As I've gotten older I definitely gravitated towards strategy games because they are often fundamentally about "player creativity". You aren't so much churning through content all the time and instead are making lots of small decisions that affect larger outcomes.
>That said, Nintendo continues to produce innovative games. Breath of the Wild of course sticks out here.

Can you explain what's innovative about Breath of the Wild? Open world RPGs aren't exactly a new concept. Their 598th copy of Pokemon isn't that groundbreaking either. Pokemon Go was, but that was more Ingress than Pokemon.

Saying 'but there are some innovative indie games' is not a good approach to this problem. The talent pool is not unlimited and this AAA money factory kinds are suck up most of them, squeeze out most of the resources from the industry, deliver almost zero artistic value in return and makes these innovative titles the exception instead of the norm. They have been poisoning the industry for decades, but you say, it's all fine, and we will all end up like the mobile games industry
Sure, innovative titles might be the exception. There are so many games these days though that if I'm looking for something innovative as a consumer I can find lots of options.
> We continue to see other phenomenal games like Outer Wilds or Disco Elysium that push what a game can be and how closer to true art the medium has come.

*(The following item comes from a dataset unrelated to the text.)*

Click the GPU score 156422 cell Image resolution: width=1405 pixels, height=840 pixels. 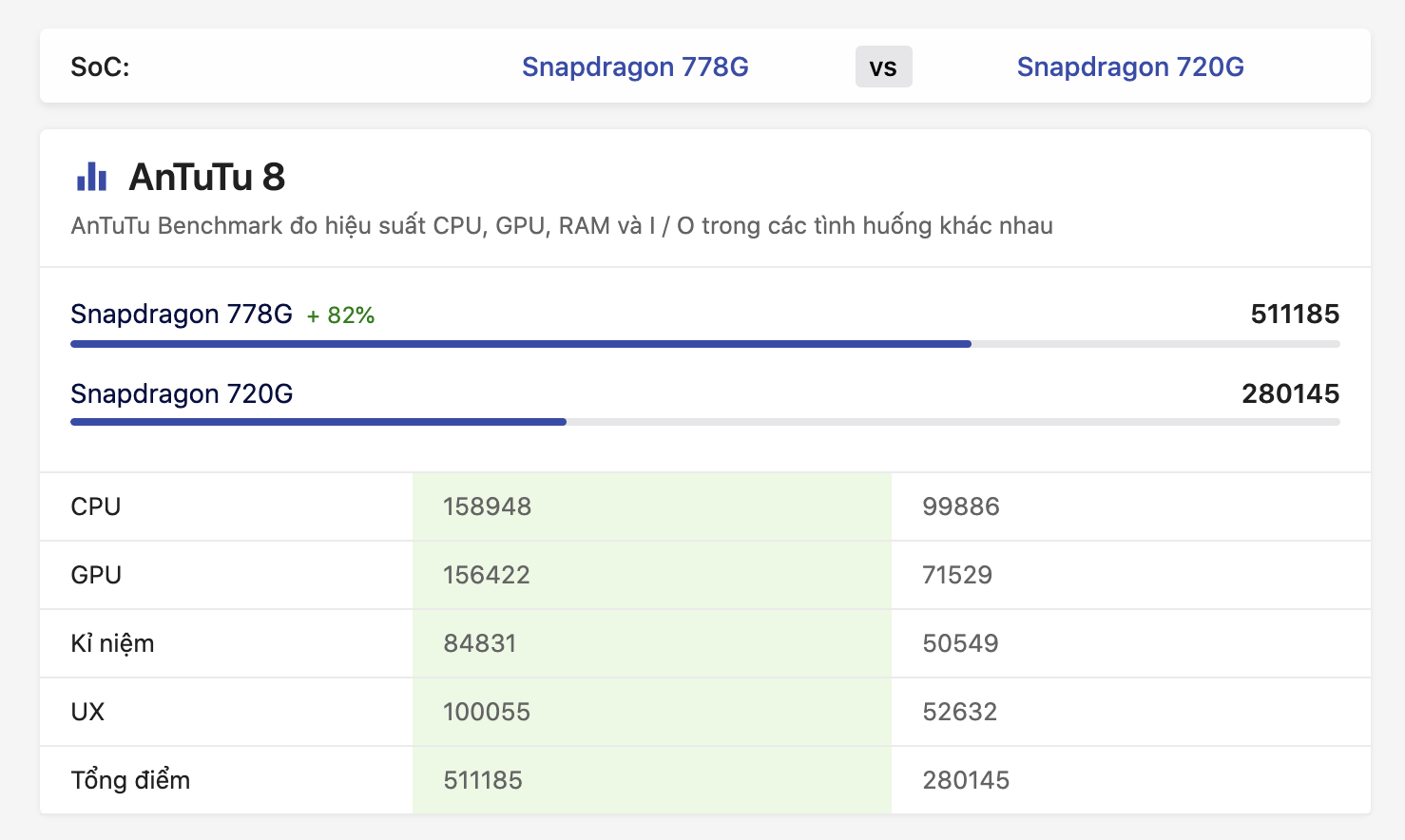coord(487,575)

Since when is it about "true art" though ? It's not like arthouse cinema make record profits compared to mainstream movies... most humans don't like it and prefer the simple fun of mainstream media.

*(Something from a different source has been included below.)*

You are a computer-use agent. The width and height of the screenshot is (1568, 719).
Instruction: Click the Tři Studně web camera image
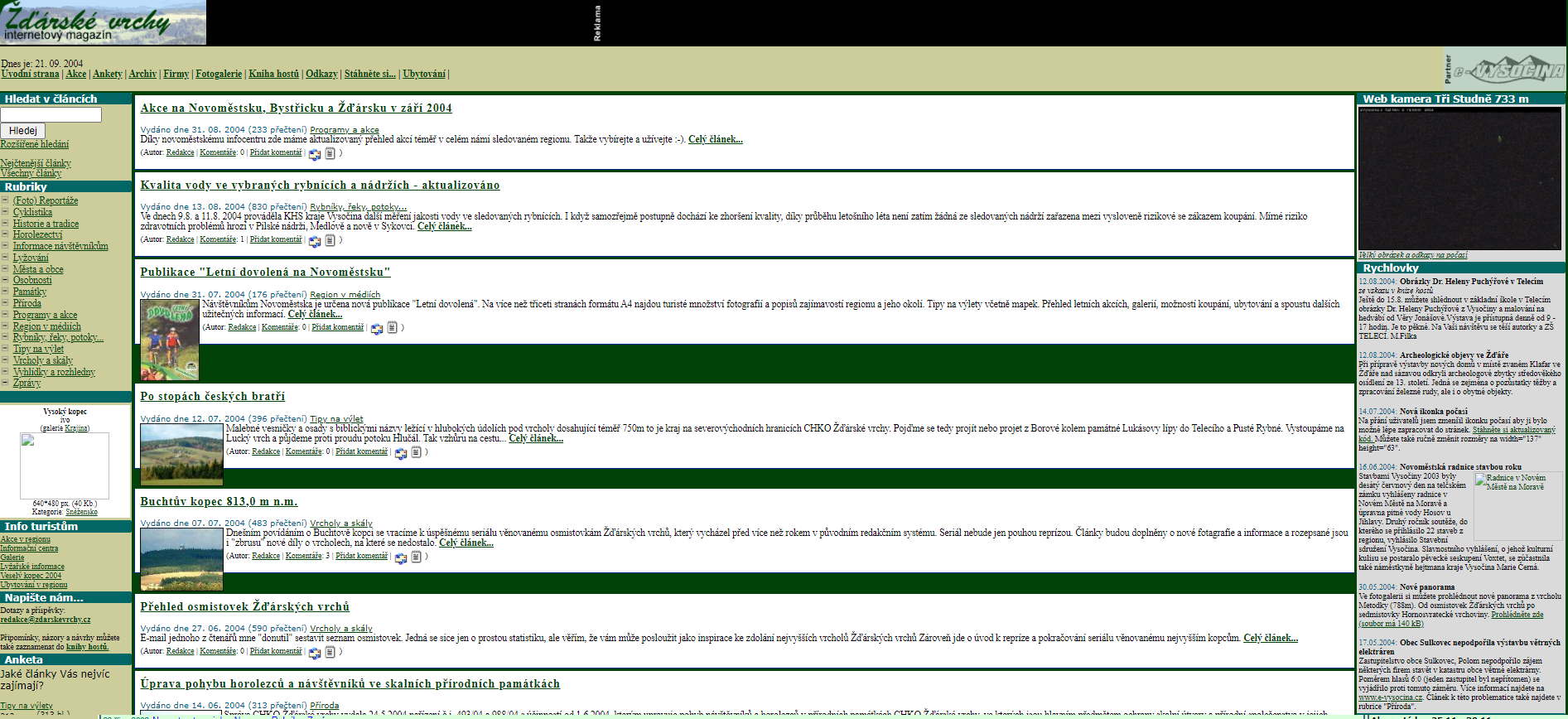pos(1459,178)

It's one of several innovative games I called out. It's significant since we likely couldn't have had something like this at this level of quality because it wouldn't have been economically viable. Planescape Torment is probably the closest we had gotten in the past and that didn't seem to be deemed a success by the publisher. While art house isn't mainstream there are still a lot of people who love it. I don't know exact numbers, but Disco Elysium won lots of awards and comes up in conversations online a lot.
It’s like complaining that all movies are cookie cutter now, because you’re tired of Marvel superhero movies.
This statement might be more poignant than you think, there's an interesting video here comparing Marvel with Star Wars and James Bond in terms of how memorable any of the music is, because it's almost all cookie cutter: https://www.youtube.com/watch?v=7vfqkvwW2fs

I think all the points here have value, I've definitely played some really good games recently including some that were mentioned above, but I definitely think there's a general risk averseness because AAA game studios are too big to experiment so a lot of games are rehashed sequels or incremental "improvements" (as in the movie industry or whatever's in the music charts).

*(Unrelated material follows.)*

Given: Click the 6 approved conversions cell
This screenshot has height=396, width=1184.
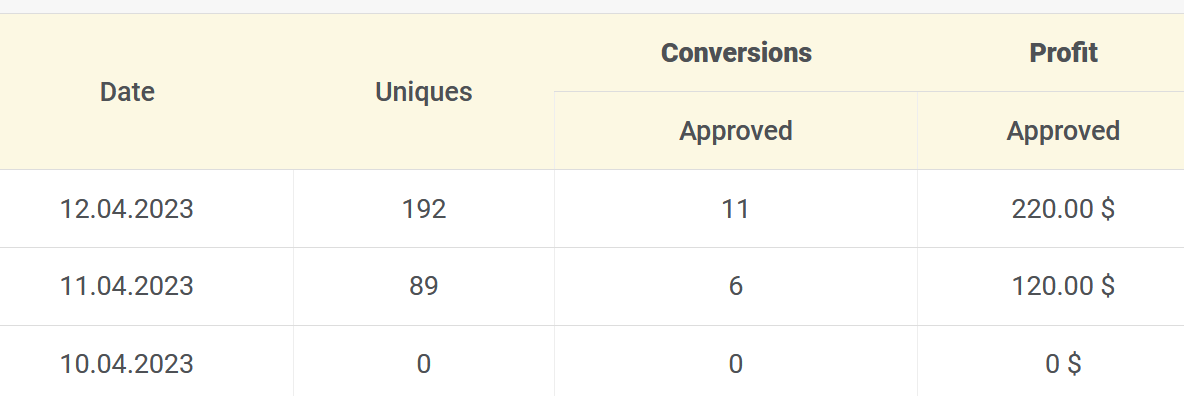Looking at the screenshot, I should tap(736, 286).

I'd put some of the blame of this on the outcome bias, things are judged on whether the outcome was favourable (e.g. profit) not whether it was the right decision (e.g. let's try something different with novelty, but riskier).

As Julia Galef covers in one of her podcasts (will have to find the link), the exec that tries something risky might get a promotion if it succeeds and get sacked if it doesn't as opposed to getting promoted from suggesting something novel regardless of whether it worked. See also "No one ever got fired for choosing IBM".

How many films that get critical reception now, got poor/indifferent reviews initially because they were just too experimental/novel for the time, e.g. Original Blade Runner. What will people think in 10, 20, 50 years about Marvel films.

>I'd still claim that there hardly ever was a better time for video games.

I think it depends on your tastes. Certain genres like arena shooter and rts have definitely declined.

This - heck, even Last of Us II has done some very innovative storytelling beats (and pissed off a lot of fandom in the process because it wasn't a cookie cutter Hollywood story). Not just AA, AAA games have never really been more diverse.